**WHAT TO WORK ON**
Copy every item below word for word, without changing anything.

_____

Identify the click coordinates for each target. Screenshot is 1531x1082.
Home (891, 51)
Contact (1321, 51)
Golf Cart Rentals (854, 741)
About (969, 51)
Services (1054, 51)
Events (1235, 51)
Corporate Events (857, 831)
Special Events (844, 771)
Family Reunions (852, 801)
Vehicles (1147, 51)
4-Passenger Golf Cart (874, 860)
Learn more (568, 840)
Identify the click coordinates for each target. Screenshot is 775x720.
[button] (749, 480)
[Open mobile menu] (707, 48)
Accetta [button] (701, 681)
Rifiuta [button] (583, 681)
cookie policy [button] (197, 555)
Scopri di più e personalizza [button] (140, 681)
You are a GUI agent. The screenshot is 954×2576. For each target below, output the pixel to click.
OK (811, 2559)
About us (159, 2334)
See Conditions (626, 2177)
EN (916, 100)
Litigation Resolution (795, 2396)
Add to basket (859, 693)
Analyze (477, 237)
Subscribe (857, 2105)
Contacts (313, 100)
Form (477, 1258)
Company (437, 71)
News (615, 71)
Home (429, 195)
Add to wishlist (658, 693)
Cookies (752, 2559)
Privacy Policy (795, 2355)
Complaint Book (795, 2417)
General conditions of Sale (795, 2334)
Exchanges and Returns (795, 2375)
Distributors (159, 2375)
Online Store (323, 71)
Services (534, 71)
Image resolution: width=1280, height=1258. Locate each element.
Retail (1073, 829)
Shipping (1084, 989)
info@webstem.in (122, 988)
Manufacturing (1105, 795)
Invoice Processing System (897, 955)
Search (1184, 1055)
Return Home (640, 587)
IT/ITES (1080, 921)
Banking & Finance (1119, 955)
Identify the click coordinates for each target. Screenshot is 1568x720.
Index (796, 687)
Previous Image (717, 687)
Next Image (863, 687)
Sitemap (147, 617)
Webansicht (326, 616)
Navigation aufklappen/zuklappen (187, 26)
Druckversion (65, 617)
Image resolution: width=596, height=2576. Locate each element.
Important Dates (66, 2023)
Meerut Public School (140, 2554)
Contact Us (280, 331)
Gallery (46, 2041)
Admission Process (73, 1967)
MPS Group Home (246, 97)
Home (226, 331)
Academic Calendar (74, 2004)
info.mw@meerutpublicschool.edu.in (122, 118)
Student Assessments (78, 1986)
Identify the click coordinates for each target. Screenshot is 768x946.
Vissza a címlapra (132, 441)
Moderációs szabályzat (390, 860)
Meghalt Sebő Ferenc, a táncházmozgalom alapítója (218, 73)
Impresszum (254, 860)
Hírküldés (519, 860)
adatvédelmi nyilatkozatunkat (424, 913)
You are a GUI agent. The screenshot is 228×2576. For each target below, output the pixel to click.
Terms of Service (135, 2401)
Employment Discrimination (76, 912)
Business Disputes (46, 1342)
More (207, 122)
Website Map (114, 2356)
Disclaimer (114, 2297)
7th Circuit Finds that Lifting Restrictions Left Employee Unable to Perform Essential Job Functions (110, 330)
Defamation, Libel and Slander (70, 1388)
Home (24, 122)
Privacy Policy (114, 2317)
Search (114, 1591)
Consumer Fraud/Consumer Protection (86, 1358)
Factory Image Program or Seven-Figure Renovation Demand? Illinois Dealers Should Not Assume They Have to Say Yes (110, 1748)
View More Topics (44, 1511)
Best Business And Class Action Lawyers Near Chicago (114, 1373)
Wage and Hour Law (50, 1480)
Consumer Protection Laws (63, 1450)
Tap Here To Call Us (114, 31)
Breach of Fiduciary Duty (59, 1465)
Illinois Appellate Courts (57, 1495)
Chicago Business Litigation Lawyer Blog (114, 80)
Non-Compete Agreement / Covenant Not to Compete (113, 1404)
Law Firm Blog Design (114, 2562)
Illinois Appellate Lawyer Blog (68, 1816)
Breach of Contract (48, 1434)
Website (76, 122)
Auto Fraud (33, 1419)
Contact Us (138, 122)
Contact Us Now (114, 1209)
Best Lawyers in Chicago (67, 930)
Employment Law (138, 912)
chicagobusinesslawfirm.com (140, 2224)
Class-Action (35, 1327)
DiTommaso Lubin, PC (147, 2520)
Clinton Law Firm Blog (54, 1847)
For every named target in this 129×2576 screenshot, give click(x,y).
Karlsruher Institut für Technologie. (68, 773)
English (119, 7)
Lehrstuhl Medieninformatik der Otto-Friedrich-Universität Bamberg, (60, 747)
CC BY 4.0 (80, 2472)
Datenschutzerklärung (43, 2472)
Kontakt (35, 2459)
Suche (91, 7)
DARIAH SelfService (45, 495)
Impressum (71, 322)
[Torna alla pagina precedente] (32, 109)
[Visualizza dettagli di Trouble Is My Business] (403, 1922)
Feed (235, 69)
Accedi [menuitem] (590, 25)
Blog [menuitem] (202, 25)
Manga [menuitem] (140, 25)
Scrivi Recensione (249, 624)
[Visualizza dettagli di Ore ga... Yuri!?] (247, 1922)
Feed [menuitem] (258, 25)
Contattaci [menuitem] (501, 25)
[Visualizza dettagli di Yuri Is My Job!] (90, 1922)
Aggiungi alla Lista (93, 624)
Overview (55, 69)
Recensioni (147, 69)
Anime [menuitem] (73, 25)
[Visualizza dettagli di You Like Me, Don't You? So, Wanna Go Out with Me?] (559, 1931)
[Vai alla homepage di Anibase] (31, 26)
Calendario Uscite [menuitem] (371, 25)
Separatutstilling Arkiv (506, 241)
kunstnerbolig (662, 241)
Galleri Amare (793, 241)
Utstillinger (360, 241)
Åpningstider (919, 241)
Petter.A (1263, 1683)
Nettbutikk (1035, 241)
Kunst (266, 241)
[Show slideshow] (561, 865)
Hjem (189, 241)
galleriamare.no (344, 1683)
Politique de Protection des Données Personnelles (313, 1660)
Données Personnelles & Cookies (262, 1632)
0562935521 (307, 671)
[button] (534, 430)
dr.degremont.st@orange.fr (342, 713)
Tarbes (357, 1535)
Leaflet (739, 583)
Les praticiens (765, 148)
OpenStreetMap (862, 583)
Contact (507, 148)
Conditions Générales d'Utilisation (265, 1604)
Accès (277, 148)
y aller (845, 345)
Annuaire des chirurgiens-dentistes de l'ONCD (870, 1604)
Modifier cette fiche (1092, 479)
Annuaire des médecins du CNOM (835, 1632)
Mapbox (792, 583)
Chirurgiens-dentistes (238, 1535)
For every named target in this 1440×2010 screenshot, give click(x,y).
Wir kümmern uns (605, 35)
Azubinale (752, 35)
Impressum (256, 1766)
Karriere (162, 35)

_____

**FINAL RESULT**
Identify the click coordinates for each target. Screenshot is 1531x1082.
Home (891, 51)
Contact (1321, 51)
Golf Cart Rentals (854, 741)
About (969, 51)
Services (1054, 51)
Events (1235, 51)
Corporate Events (857, 831)
Special Events (844, 771)
Family Reunions (852, 801)
Vehicles (1147, 51)
4-Passenger Golf Cart (874, 860)
Learn more (568, 840)
Identify the click coordinates for each target. Screenshot is 775x720.
[button] (749, 480)
[Open mobile menu] (707, 48)
Accetta [button] (701, 681)
Rifiuta [button] (583, 681)
cookie policy [button] (197, 555)
Scopri di più e personalizza [button] (140, 681)
You are a GUI agent. The screenshot is 954×2576. For each target below, output the pixel to click.
OK (811, 2559)
About us (159, 2334)
See Conditions (626, 2177)
EN (916, 100)
Litigation Resolution (795, 2396)
Add to basket (859, 693)
Analyze (477, 237)
Subscribe (857, 2105)
Contacts (313, 100)
Form (477, 1258)
Company (437, 71)
News (615, 71)
Home (429, 195)
Add to wishlist (658, 693)
Cookies (752, 2559)
Privacy Policy (795, 2355)
Complaint Book (795, 2417)
General conditions of Sale (795, 2334)
Exchanges and Returns (795, 2375)
Distributors (159, 2375)
Online Store (323, 71)
Services (534, 71)
Image resolution: width=1280, height=1258. Locate each element.
Retail (1073, 829)
Shipping (1084, 989)
info@webstem.in (122, 988)
Manufacturing (1105, 795)
Invoice Processing System (897, 955)
Search (1184, 1055)
Return Home (640, 587)
IT/ITES (1080, 921)
Banking & Finance (1119, 955)
Identify the click coordinates for each target. Screenshot is 1568x720.
Index (796, 687)
Previous Image (717, 687)
Next Image (863, 687)
Sitemap (147, 617)
Webansicht (326, 616)
Navigation aufklappen/zuklappen (187, 26)
Druckversion (65, 617)
Image resolution: width=596, height=2576. Locate each element.
Important Dates (66, 2023)
Meerut Public School (140, 2554)
Contact Us (280, 331)
Gallery (46, 2041)
Admission Process (73, 1967)
MPS Group Home (246, 97)
Home (226, 331)
Academic Calendar (74, 2004)
info.mw@meerutpublicschool.edu.in (122, 118)
Student Assessments (78, 1986)
Identify the click coordinates for each target. Screenshot is 768x946.
Vissza a címlapra (132, 441)
Moderációs szabályzat (390, 860)
Meghalt Sebő Ferenc, a táncházmozgalom alapítója (218, 73)
Impresszum (254, 860)
Hírküldés (519, 860)
adatvédelmi nyilatkozatunkat (424, 913)
You are a GUI agent. The screenshot is 228×2576. For each target below, output the pixel to click.
Terms of Service (135, 2401)
Employment Discrimination (76, 912)
Business Disputes (46, 1342)
More (207, 122)
Website Map (114, 2356)
Disclaimer (114, 2297)
7th Circuit Finds that Lifting Restrictions Left Employee Unable to Perform Essential Job Functions (110, 330)
Defamation, Libel and Slander (70, 1388)
Home (24, 122)
Privacy Policy (114, 2317)
Search (114, 1591)
Consumer Fraud/Consumer Protection (86, 1358)
Factory Image Program or Seven-Figure Renovation Demand? Illinois Dealers Should Not Assume They Have to Say Yes (110, 1748)
View More Topics (44, 1511)
Best Business And Class Action Lawyers Near Chicago (114, 1373)
Wage and Hour Law (50, 1480)
Consumer Protection Laws (63, 1450)
Tap Here To Call Us (114, 31)
Breach of Fiduciary Duty (59, 1465)
Illinois Appellate Courts (57, 1495)
Chicago Business Litigation Lawyer Blog (114, 80)
Non-Compete Agreement / Covenant Not to Compete (113, 1404)
Law Firm Blog Design (114, 2562)
Illinois Appellate Lawyer Blog (68, 1816)
Breach of Contract (48, 1434)
Website (76, 122)
Auto Fraud (33, 1419)
Contact Us (138, 122)
Contact Us Now (114, 1209)
Best Lawyers in Chicago (67, 930)
Employment Law (138, 912)
chicagobusinesslawfirm.com (140, 2224)
Class-Action (35, 1327)
DiTommaso Lubin, PC (147, 2520)
Clinton Law Firm Blog (54, 1847)
For every named target in this 129×2576 screenshot, give click(x,y).
Karlsruher Institut für Technologie. (68, 773)
English (119, 7)
Lehrstuhl Medieninformatik der Otto-Friedrich-Universität Bamberg, (60, 747)
CC BY 4.0 (80, 2472)
Datenschutzerklärung (43, 2472)
Kontakt (35, 2459)
Suche (91, 7)
DARIAH SelfService (45, 495)
Impressum (71, 322)
[Torna alla pagina precedente] (32, 109)
[Visualizza dettagli di Trouble Is My Business] (403, 1922)
Feed (235, 69)
Accedi [menuitem] (590, 25)
Blog [menuitem] (202, 25)
Manga [menuitem] (140, 25)
Scrivi Recensione (249, 624)
[Visualizza dettagli di Ore ga... Yuri!?] (247, 1922)
Feed [menuitem] (258, 25)
Contattaci [menuitem] (501, 25)
[Visualizza dettagli di Yuri Is My Job!] (90, 1922)
Aggiungi alla Lista (93, 624)
Overview (55, 69)
Recensioni (147, 69)
Anime [menuitem] (73, 25)
[Visualizza dettagli di You Like Me, Don't You? So, Wanna Go Out with Me?] (559, 1931)
[Vai alla homepage di Anibase] (31, 26)
Calendario Uscite [menuitem] (371, 25)
Separatutstilling Arkiv (506, 241)
kunstnerbolig (662, 241)
Galleri Amare (793, 241)
Utstillinger (360, 241)
Åpningstider (919, 241)
Petter.A (1263, 1683)
Nettbutikk (1035, 241)
Kunst (266, 241)
[Show slideshow] (561, 865)
Hjem (189, 241)
galleriamare.no (344, 1683)
Politique de Protection des Données Personnelles (313, 1660)
Données Personnelles & Cookies (262, 1632)
0562935521 (307, 671)
[button] (534, 430)
dr.degremont.st@orange.fr (342, 713)
Tarbes (357, 1535)
Leaflet (739, 583)
Les praticiens (765, 148)
OpenStreetMap (862, 583)
Contact (507, 148)
Conditions Générales d'Utilisation (265, 1604)
Accès (277, 148)
y aller (845, 345)
Annuaire des chirurgiens-dentistes de l'ONCD (870, 1604)
Modifier cette fiche (1092, 479)
Annuaire des médecins du CNOM (835, 1632)
Mapbox (792, 583)
Chirurgiens-dentistes (238, 1535)
For every named target in this 1440×2010 screenshot, give click(x,y).
Wir kümmern uns (605, 35)
Azubinale (752, 35)
Impressum (256, 1766)
Karriere (162, 35)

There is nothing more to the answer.